Yes, I'm not surprised, either, because the whole philosophical
area of character "nothingness" is fraught with difficulties.
Particularly with Unicode, which has introduced many more kinds
of characters which aren't really there, or characters which
disappear when you look at them in a mirror ;-), it is rather
complex.
Consider all the following categories of "nothingness":
ISO Control (gc=Cc)
Unicode Format Control (gc=Cf)
Layout Control (gc=Cf, Zl, Zp, some Cc, and arguably, spaces)
Space (gc=Zs)
White_Space
Blank (of glyph)
Placeholder (e.g. U+FFFC OBJECT REPLACEMENT CHARACTER)

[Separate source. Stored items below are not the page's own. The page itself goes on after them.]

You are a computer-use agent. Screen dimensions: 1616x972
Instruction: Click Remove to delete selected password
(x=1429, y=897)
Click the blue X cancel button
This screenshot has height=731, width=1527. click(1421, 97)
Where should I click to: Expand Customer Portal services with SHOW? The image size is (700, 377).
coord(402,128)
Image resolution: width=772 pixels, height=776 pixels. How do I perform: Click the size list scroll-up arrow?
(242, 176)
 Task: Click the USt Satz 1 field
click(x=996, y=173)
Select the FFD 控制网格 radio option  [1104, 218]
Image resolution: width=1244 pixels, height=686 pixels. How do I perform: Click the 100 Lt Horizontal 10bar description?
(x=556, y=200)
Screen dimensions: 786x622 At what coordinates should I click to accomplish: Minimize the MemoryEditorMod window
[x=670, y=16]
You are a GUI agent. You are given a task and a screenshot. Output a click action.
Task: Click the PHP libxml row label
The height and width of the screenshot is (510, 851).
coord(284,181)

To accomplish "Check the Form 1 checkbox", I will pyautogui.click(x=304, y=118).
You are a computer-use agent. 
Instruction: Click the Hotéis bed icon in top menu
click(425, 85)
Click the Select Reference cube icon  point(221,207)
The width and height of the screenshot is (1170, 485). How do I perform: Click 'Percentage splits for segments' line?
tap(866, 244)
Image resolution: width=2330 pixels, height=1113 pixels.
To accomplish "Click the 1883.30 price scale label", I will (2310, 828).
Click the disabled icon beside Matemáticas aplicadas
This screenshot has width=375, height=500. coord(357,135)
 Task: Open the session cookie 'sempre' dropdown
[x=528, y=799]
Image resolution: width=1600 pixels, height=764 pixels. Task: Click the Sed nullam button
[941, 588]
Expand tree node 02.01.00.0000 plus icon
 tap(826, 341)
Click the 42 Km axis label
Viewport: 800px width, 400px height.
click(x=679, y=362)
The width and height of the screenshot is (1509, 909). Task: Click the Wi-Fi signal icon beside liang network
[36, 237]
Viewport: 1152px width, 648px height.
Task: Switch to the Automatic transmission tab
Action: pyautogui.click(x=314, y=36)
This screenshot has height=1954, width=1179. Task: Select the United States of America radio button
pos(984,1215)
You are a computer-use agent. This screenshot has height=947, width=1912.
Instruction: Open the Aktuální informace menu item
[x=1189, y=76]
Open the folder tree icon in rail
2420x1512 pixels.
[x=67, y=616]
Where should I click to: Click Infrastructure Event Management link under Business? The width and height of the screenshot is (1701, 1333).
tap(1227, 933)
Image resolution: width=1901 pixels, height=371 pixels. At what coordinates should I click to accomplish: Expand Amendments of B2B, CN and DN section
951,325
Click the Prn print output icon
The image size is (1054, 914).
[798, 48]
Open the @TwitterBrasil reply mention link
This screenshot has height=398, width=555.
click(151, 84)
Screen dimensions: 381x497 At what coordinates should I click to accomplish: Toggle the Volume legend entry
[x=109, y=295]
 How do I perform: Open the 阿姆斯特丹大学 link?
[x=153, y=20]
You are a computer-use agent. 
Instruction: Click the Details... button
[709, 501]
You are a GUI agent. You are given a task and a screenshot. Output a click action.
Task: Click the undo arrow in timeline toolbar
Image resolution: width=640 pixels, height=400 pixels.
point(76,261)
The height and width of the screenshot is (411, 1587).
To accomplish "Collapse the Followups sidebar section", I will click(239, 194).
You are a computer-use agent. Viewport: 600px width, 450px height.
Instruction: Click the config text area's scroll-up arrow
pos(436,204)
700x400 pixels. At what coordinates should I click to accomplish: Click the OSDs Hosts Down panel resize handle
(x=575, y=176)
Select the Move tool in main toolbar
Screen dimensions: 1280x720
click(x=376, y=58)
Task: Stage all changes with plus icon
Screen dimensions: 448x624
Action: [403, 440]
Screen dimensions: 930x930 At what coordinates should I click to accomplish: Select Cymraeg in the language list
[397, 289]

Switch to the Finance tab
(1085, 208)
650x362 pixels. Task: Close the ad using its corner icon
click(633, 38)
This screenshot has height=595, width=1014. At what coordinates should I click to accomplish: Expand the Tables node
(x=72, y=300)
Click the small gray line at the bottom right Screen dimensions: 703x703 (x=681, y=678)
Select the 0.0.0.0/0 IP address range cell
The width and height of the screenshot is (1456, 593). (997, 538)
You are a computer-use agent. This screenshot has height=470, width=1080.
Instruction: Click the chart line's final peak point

Default_Ignorable_Code_Point
They don't define all the same classes, and overlap in funny
ways, sometimes.
> According to this, 
> "Default ignorable code points are those that should be ignored by 
> default in rendering (unless explicitly supported)... An implementation 
> should ignore default ignorable characters in rendering whenever it does 
> /not/ support the characters." So my suggestion that a renderer should 
> simply ignore CGJ is far from twisting the requirements of Unicode, it 
> is in fact a requirement of Unicode 4.0 though one that I am hardly 
> surprised that some people have missed.
Here is the wording from Unicode 4.0:
====================================================================
Default ignorable code points are those that should be ignored by
default in rendering unless explicitly supported. They have no
visible glyph or advance width in and of themselves, although they
may affect the display, positioning, or adornment of adjacent or
surrounding characters. ...
And implementation should ignore default ignorable characters in
rendering whenever it does *not* support the characters. ...
With default ignorable characters, such as U+200D ZERO WIDTH JOINER,
the situation is different [from the normal case where an unsupported
character would be displayed with a black box, for example]. If the
program does not support that character, the best practice is to
ignore it completely without displaying a last-resort glyph or
a visible box because the normal display of the character
is invisible: Its effects are no other characters. Because the
character is not supported, those effects cannot be shown.
                              -- TUS 4.0, p. 142.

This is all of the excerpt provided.